Passage provided:
By Intel, for VIA CPUs

None found with declared support for C3 CPUs + ISA slot except industrial boards (q.v.).  Only i810* and i815* appear on the C3 verified motherboard list.

VIA-Industrial motherboards:  CN700/815E/CLE266?

Caution:  There is no information either way on whether any of these boards support ISA DMA.

AAEON IMBM-700:  VIA CN700 chipset, 800 MT/s FSB (advertised), max 2 GiB PC2-8500 DDR2 RAM, max 2.0 GHz C7[-M] (advertised).  No AGP slot (integrated VIA graphics).  Since a 1.0 GHz, 400 MT/s CPU is soldered on, the chipset's capabilities for FSB and CPU frequency are academic.

The following Socket 370 industrial boards with ISA slots are said to support the C3 in some places, but that information is sketchy and not corroborated by manuals or other evidence:

By VIA, for VIA CPUs:  Apollo Pro 133T

Example with ISA:  Gigabyte GA-6VTXE-A:  Socket 370, 133 MHz FSB, max 1.5 GiB PC133 RAM, AGP 4×, max 800 MHz C3 (per manual).

FWIW, 800 MHz is the limit of the Samuel 2 (C5B) core.  Higher multipliers are available, but definitive compatibility information is hard to find.  Gigabyte doesn't include the C3 in its CPU compatibility list at all even though it's in the manual.

Exercise task 1: Copy out the whole text on motherboards for VIA CPUs word for word.
Exercise task 2: In the listing, rewrite the lines starting with the one containing "Task: Open the emoji picker in chat" and going on through the end of the listing, changing "emoji picker" to "emoji menu" and keeping everything else the same. Leave the pictures out of your answer.
The text about motherboards for VIA CPUs and the listing that comes next are unrelated to each other.

[Dataset entries]
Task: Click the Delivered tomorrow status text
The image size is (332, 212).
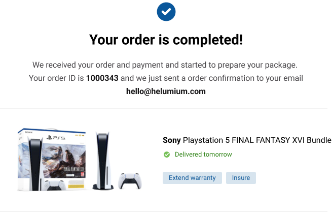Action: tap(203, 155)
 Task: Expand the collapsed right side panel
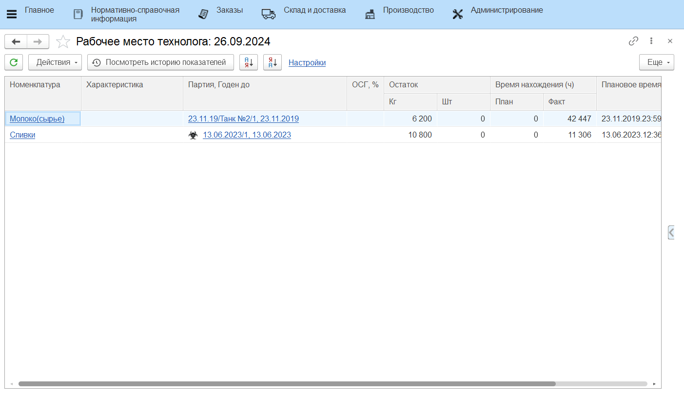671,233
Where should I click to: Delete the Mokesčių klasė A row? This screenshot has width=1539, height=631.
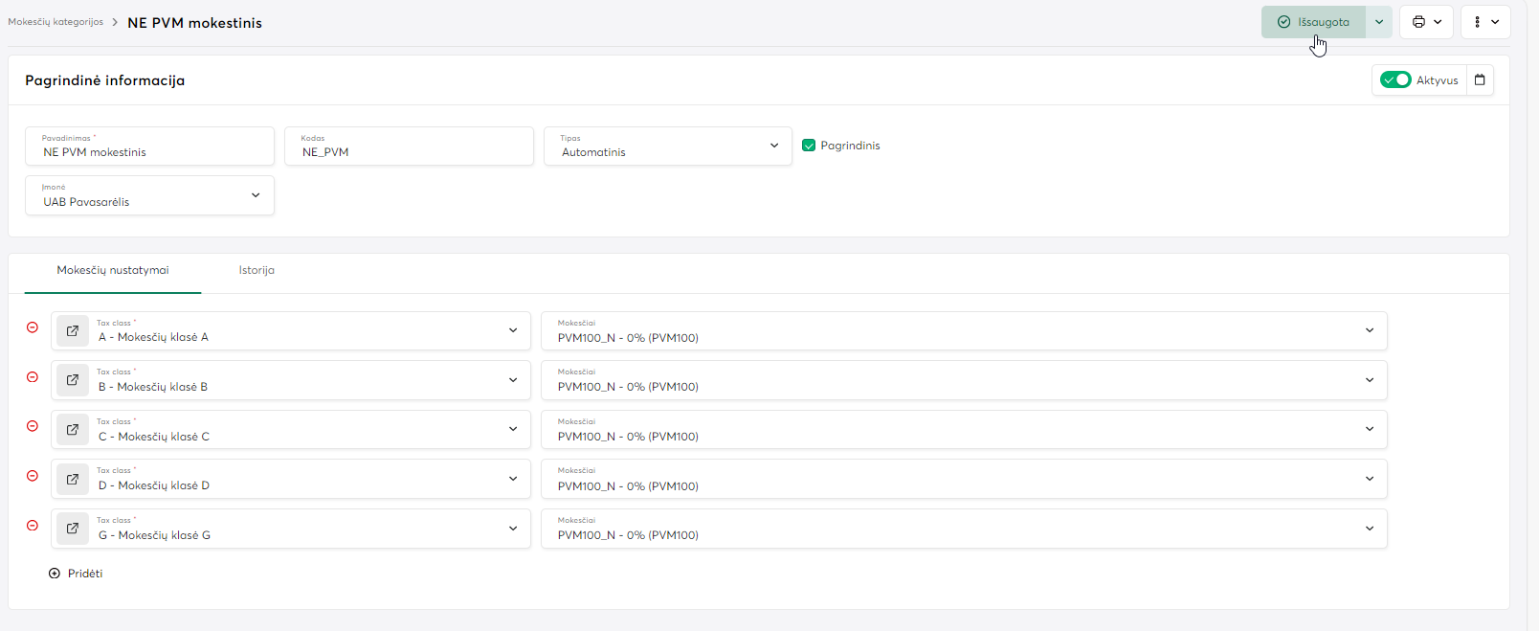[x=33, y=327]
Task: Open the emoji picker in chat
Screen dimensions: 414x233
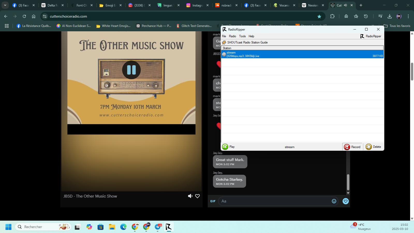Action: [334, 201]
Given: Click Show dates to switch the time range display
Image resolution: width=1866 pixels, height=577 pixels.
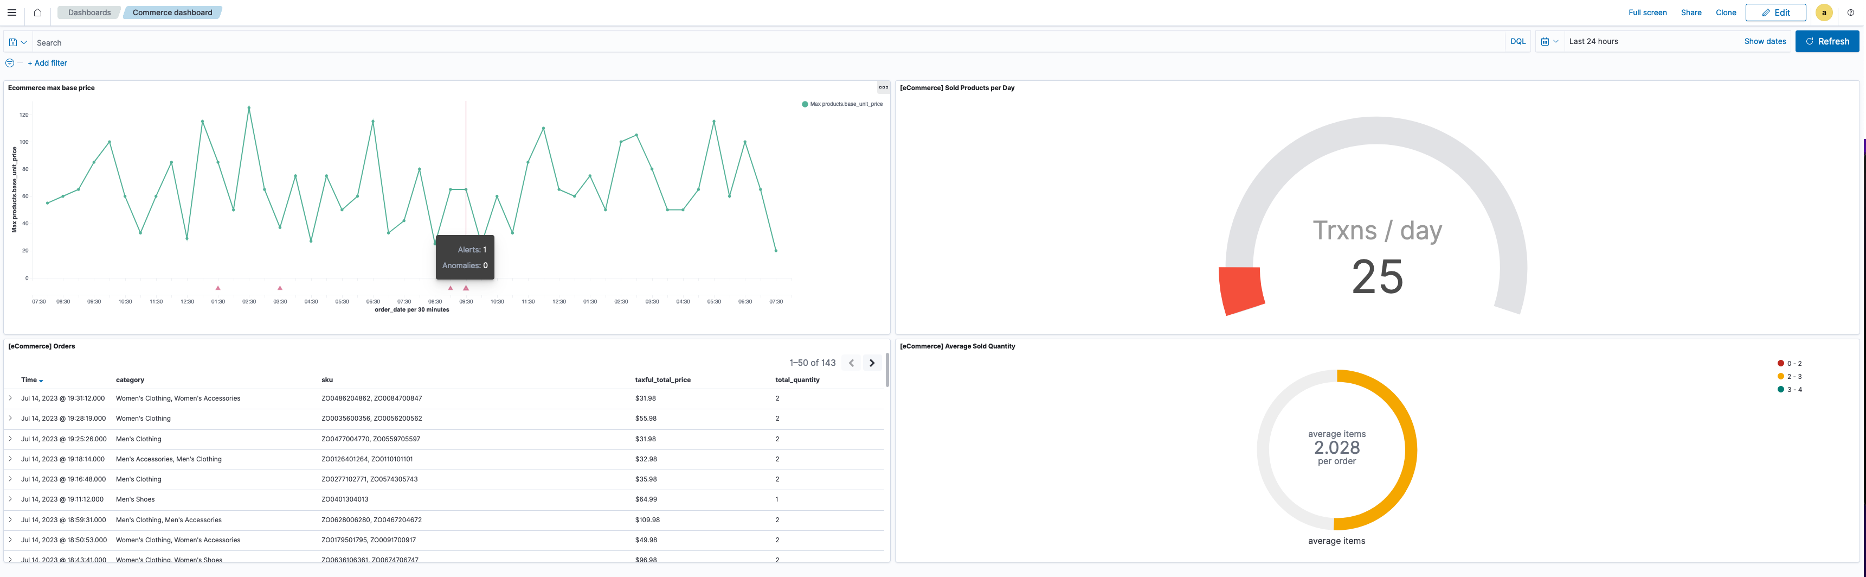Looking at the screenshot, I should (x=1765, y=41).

Complete response 1:
By Intel, for VIA CPUs

None found with declared support for C3 CPUs + ISA slot except industrial boards (q.v.).  Only i810* and i815* appear on the C3 verified motherboard list.

VIA-Industrial motherboards:  CN700/815E/CLE266?

Caution:  There is no information either way on whether any of these boards support ISA DMA.

AAEON IMBM-700:  VIA CN700 chipset, 800 MT/s FSB (advertised), max 2 GiB PC2-8500 DDR2 RAM, max 2.0 GHz C7[-M] (advertised).  No AGP slot (integrated VIA graphics).  Since a 1.0 GHz, 400 MT/s CPU is soldered on, the chipset's capabilities for FSB and CPU frequency are academic.

The following Socket 370 industrial boards with ISA slots are said to support the C3 in some places, but that information is sketchy and not corroborated by manuals or other evidence:

By VIA, for VIA CPUs:  Apollo Pro 133T

Example with ISA:  Gigabyte GA-6VTXE-A:  Socket 370, 133 MHz FSB, max 1.5 GiB PC133 RAM, AGP 4×, max 800 MHz C3 (per manual).

FWIW, 800 MHz is the limit of the Samuel 2 (C5B) core.  Higher multipliers are available, but definitive compatibility information is hard to find.  Gigabyte doesn't include the C3 in its CPU compatibility list at all even though it's in the manual.

Complete response 2:
Task: Open the emoji menu in chat
Screen dimensions: 414x233
Action: [334, 201]
Given: Click Show dates to switch the time range display
Image resolution: width=1866 pixels, height=577 pixels.
Looking at the screenshot, I should (x=1765, y=41).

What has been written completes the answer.